"CRER EM DEUS NÃO É PENSAR DEUS, MAS SENTIR DEUS"

Santo Agostinho em sua obra "Confissões "disse certa vez: "Deus est superior summo meo et interior intimo meo", ou seja, Deus é o que há de maior e mais íntimo em nós. Portanto, a experiência com Deus passa necessariamente pelo que há de mais profundo em nosso ser, pelo cerne de nossa existência. Teilhard de Chardin, grande místico e cientista moderno, chamava de "o meio divino", "le milieu divin": "Nós estamos dentro de Deus. Nunca saímos de Deus, nem vamos para Deus, porque estamos dentro de Deus. A tarefa da fé é descobrir esse Deus que está presente em todas as coisas, mas oculto sob mil sinais. O universo é um grande sacramento. A matéria é sagrada. A natureza é espiritual. Não somos seres humanos vivendo uma experiência espiritual, somos seres espirituais vivendo uma experiência humana."(...)

O nosso desafio de todos os dias consiste em descobrir como fazer a passagem da cabeça, onde está a doutrina sobre Deus, para o coração, onde se encontra a realidade viva de Deus. Blaise Pascal, filósofo francês do século XVII, disse certa vez: "Crer em Deus não é pensar Deus. Crer em Deus é sentir Deus". E quem sente Deus é o coração. São João em sua primeira carta disse isso de forma extremamente feliz: "Aquele que nós tocamos, que nossos olhos viram, que nossos ouvidos ouviram, esse nós vos comunicamos". É uma experiência concreta: tocar, sentir, ver.

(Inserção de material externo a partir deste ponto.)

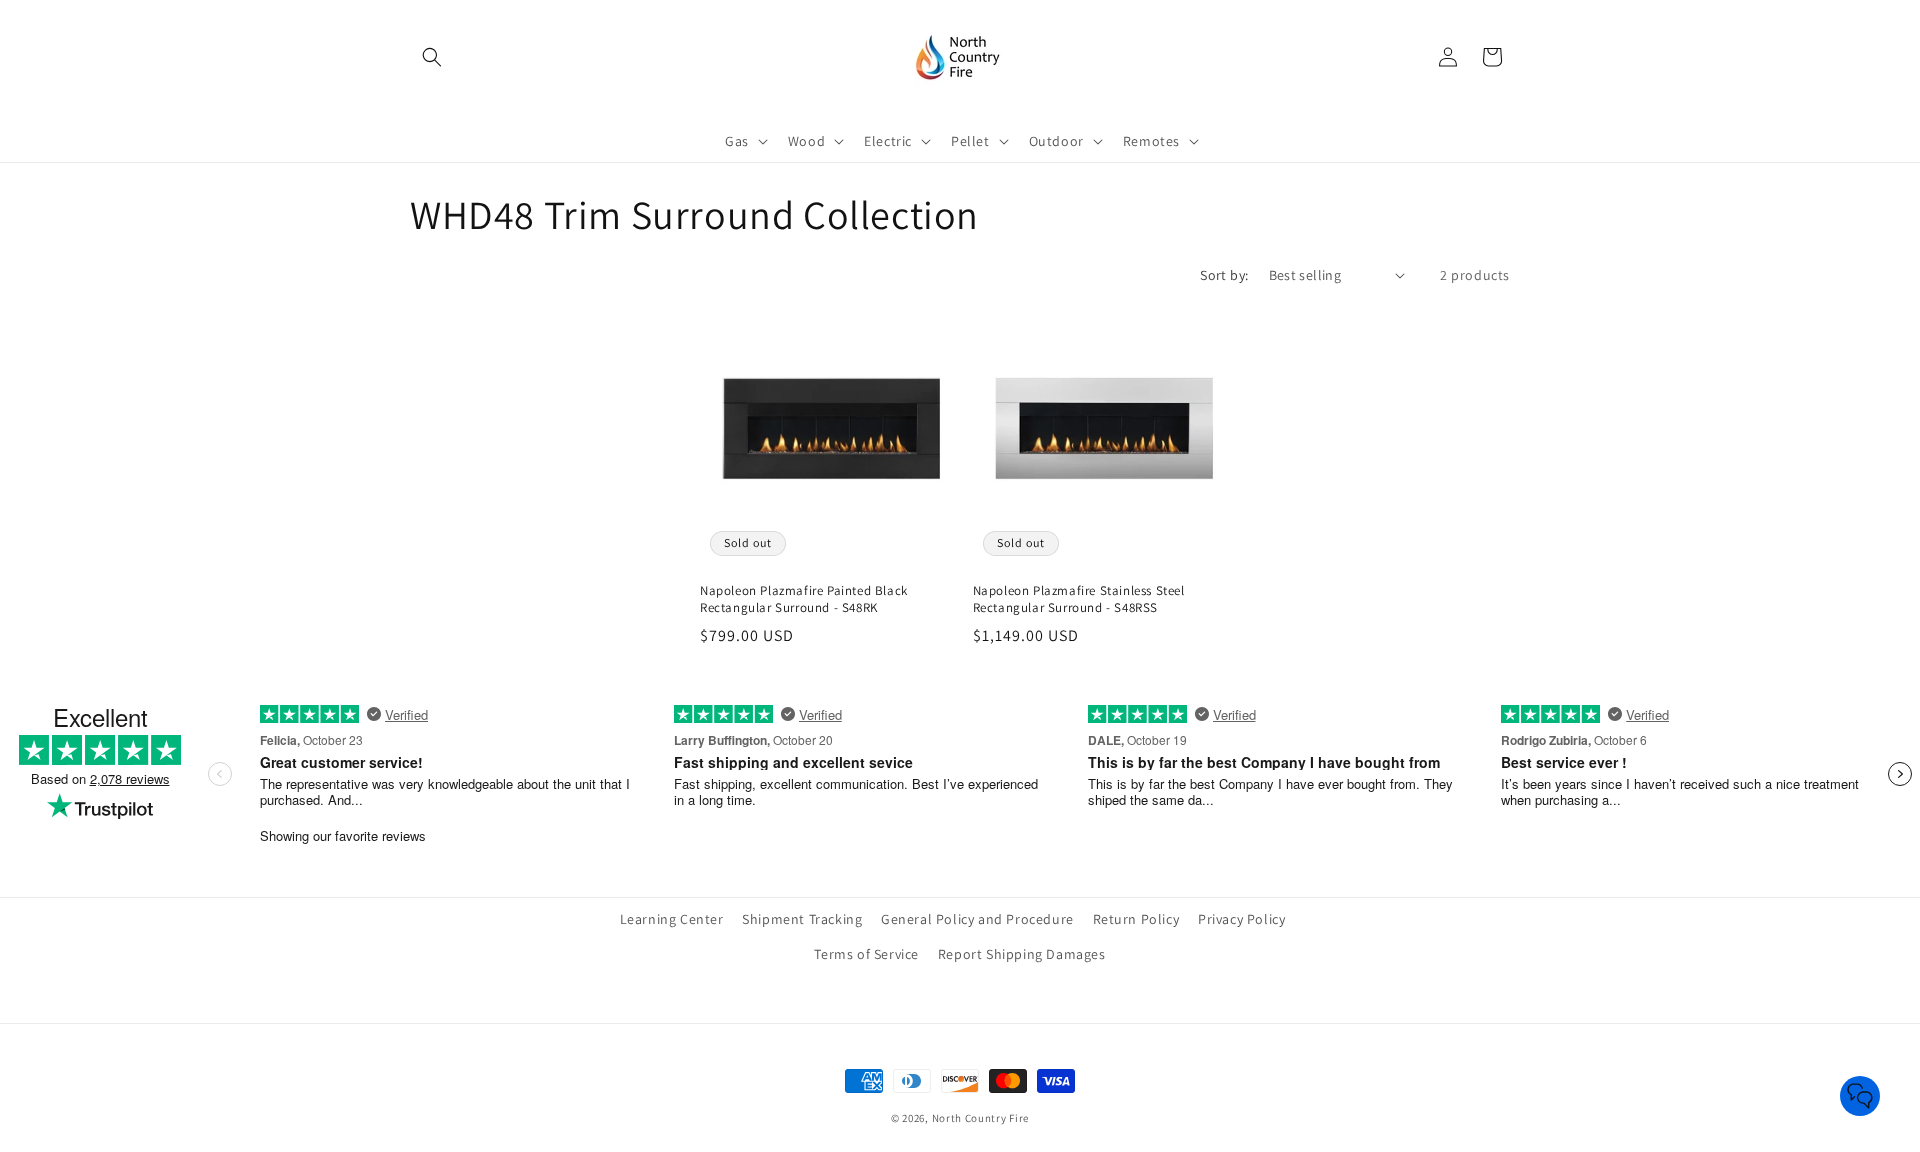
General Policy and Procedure (977, 919)
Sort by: (1224, 275)
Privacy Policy (1241, 919)
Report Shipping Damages (1022, 954)
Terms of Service (866, 954)
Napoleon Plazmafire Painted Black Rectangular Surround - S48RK (804, 599)
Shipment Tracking (802, 919)
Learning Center (672, 919)
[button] (432, 57)
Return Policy (1136, 919)
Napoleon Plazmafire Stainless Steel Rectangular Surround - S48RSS (1079, 599)
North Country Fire (981, 1118)
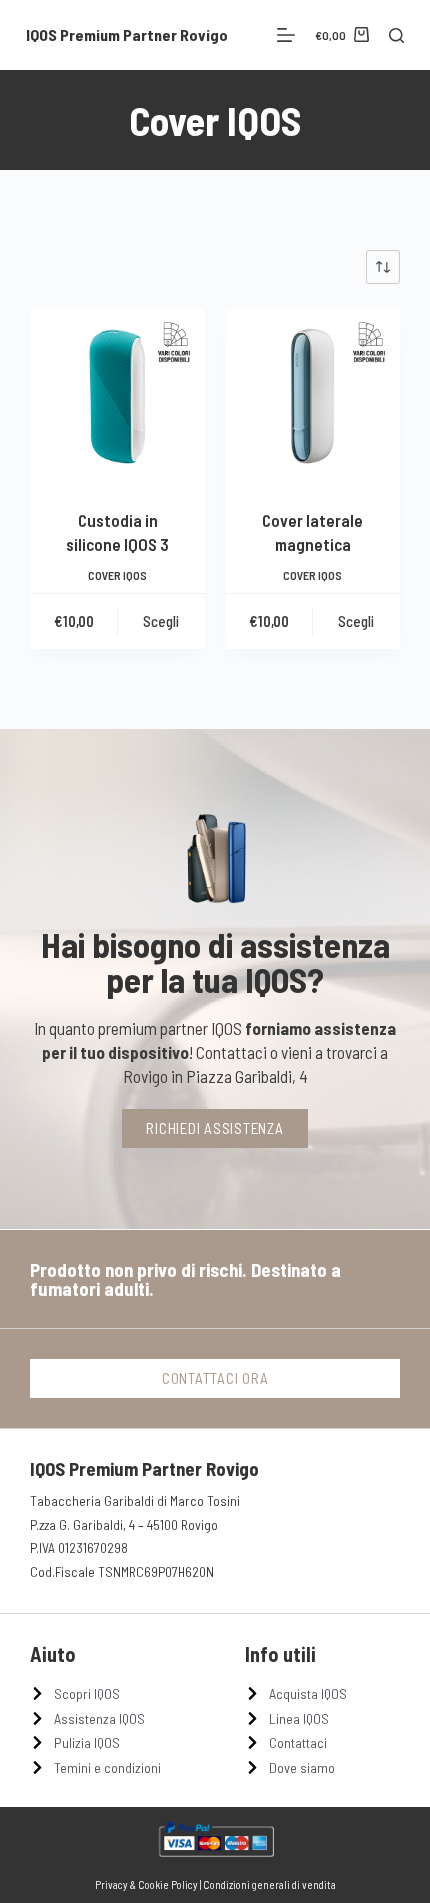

Essa fé deve ser vigorosa para poder ver Deus em todas as coisas, mesmo nas mais contraditórias. Será, por exemplo, que conseguimos enxergar os desígnios e a presença de Deus nas grandes tragédias que aconteceram recentemente como a que se abateu sobre o Rio de Janeiro? Para quem experimenta Deus em tudo, até essa realidade de extremo sofrimento não se encontra fora de Deus, por mais escndaloso que isso possa parecer.

Talvez não saibamos dar as razões da presença divina dentro dessa terrível ausência, por mais que tentemos elucidar essa mistério. Seguramente, ao final, devemos concluir como Santo Tomás de Aquino em seu Tratado sobre o Mal: "Não entendemos o mal, mas cremos que Deus é tão poderoso que pode tirar do mal um bem, porque, se assim não fora, Deus não seria todo-poderoso."

A nossa espiritualidade cristã católica precisa ser o resultado de um "enamoramento" com Deus. Quando nos enamoramos de uma pessoa, tudo dela se torna interessante: onde nasceu, como é sua família, quem são seus amigos, onde estudou, de que gosta. Cada detalhe se torna importante e se torna sacramental. Porque é nesse encontro que crescemos, nos extasiamos e fazemos a experiência da nossa mais radical abertura ao outro, a ponto de querer sacrificar tudo para estar com ele, unir nosso destino a ele e, no termo, fundir-se a ele.

Depois desse primeiro ohar, desse encantamento, temos que dar o próximo passo: perceber Deus em cada irmão/ã ao nosso redor, principalmente naqueles que mais sofrem em nossa sociedade. Nos pobres e excluídos, a dignidade humana e a presença de Deus estão profanadas. São Boaventura, frade franciscano, disse certa vez: "O ser humano é um sinal da perfeição invisível de Deus, em parte porque Deus é a causa, o modelo e o seu termo, e cada efeito é sinal da causa, o modelado é sinal do modelo e a via é sinal do termo ao qual conduz." É precisamente na convivência fraterna e na empatia com o próximo que fazemos a mais importante experiência cristológica.

Não deixemos que se apague em nós a chama da espiritualidade. Há dentro de nós uma dimensão espiritual que se revela pela capacidade de diálogo com nós mesmos e com Deus. O consumismo, a busca desenfreada por bens materiais, uma vida distráida das coisas essenciais obscurecem o nosso olhar e a nossa percepção de Deus. É preciso acender essa chama interior que produz luz e calor o nos dá mil razões para vivermos como humanos. Assim, caminharemos serenos neste mundo, com outros e na mesma direção que aponta para a Fonte de abundância permanente de vida e de eternidade.